Stepping out of shame - Mary's song

The artist Ben Wildflower's depiction of Mary, based on the Magnificat.

Warren Hartley is the LGBTQIA+ Ministry Facilitator at St Bride’s Liverpool, home of Open Table Liverpool, and an ambassador for the education charity Inclusive Church, encouraging and resourcing churches on all issues of inclusion. PHOTO: Mark Loudon.

I have figuratively occupied the space where I was, and am, culturally and religiously shamed. I’ve feared, and still fear, violence if I’m seen to be who I am. Some still wish I would occupy that place of shame, be quiet and go away, and not be an uncomfortable truth in their midst.

TODAY, 11th October, is marked around the world as ‘Coming Out Day’.

Coming Out Day is based on the belief that prejudice against LGBTQIA+ people thrives in an atmosphere of silence and ignorance, and that once people know that they have loved ones who are LGBTQIA+, they are far less likely to maintain prejudiced or oppressive views.

On Sunday 8th October, Warren Hartley from Open Table Liverpool preached at the Open Table Warrington community on the theme of ‘coming out’:

The song of Mary, known as the Magnificat [Luke 1:46-55] is one of those pieces of scripture that makes my heart race, as a deep ‘YES’ resonates with me.

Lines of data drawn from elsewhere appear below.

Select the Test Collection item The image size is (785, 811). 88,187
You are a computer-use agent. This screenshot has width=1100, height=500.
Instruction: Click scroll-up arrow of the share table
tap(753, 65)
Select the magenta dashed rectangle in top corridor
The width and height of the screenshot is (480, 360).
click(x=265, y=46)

It wasn’t always so. I grew up in an ardently Protestant church and family, which was deeply conservative, theologically and socially. Mary was never a topic of sermons beyond the Christmas nativity play, and Catholic devotion to her was dismissed as heresy and idolatry.

As I’ve aged and (hopefully!) matured, I’ve put aside such childish thinking and begun to see the depths of scripture and the stories of the people portrayed within them. Most of the popular images we hold are two-dimensional and domesticated. Yet Mary was a human being, with all the joys, pains and complications that brings with it. So how do we enter into what was happening? What brings Mary to the point where she sings?

Mary has just found out she is pregnant. We all know the story, but let the reality sink in for a moment. Put yourself in Mary’s shoes. You’re young. Some scholars say very young, around 13 or 14. You’re engaged to be married in a conservative rural village, and you’re pregnant. No-one will believe your story about an angel - do you even believe it yourself?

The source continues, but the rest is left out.